» Extracted information
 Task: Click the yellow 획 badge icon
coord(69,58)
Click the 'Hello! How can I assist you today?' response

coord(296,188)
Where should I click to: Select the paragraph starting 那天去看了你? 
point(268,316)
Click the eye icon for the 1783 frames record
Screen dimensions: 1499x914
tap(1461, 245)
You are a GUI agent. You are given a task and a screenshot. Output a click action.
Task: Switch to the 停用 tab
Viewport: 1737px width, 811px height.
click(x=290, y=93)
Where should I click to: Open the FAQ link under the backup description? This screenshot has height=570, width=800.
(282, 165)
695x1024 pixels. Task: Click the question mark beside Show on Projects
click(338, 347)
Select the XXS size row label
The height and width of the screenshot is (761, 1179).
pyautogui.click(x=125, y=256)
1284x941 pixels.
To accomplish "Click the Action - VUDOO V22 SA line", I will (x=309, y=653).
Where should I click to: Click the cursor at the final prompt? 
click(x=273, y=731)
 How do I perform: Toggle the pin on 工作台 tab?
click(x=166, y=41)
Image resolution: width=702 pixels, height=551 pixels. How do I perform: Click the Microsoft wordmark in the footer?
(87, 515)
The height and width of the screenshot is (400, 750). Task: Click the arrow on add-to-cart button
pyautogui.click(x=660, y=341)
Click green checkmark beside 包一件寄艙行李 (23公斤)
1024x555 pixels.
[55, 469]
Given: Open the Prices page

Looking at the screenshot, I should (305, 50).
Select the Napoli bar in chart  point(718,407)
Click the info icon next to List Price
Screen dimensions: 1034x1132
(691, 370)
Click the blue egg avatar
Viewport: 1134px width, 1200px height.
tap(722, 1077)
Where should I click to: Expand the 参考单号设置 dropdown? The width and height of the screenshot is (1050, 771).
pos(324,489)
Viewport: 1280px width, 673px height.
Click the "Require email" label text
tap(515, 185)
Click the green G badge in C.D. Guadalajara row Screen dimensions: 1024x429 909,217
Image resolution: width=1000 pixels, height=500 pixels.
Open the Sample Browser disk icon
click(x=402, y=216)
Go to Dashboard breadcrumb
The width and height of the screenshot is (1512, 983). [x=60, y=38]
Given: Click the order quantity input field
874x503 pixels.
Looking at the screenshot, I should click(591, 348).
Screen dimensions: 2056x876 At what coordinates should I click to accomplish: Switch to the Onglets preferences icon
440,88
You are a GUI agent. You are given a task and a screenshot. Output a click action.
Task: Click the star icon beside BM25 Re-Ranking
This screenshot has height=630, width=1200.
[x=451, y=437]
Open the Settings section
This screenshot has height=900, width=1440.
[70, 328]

» Work instruction
Please copy exactly, and only, the lines running from the one containing "Given: Click the order quantity input field" through the end of the listing.

» Answer below
Given: Click the order quantity input field
874x503 pixels.
Looking at the screenshot, I should click(591, 348).
Screen dimensions: 2056x876 At what coordinates should I click to accomplish: Switch to the Onglets preferences icon
440,88
You are a GUI agent. You are given a task and a screenshot. Output a click action.
Task: Click the star icon beside BM25 Re-Ranking
This screenshot has height=630, width=1200.
[x=451, y=437]
Open the Settings section
This screenshot has height=900, width=1440.
[70, 328]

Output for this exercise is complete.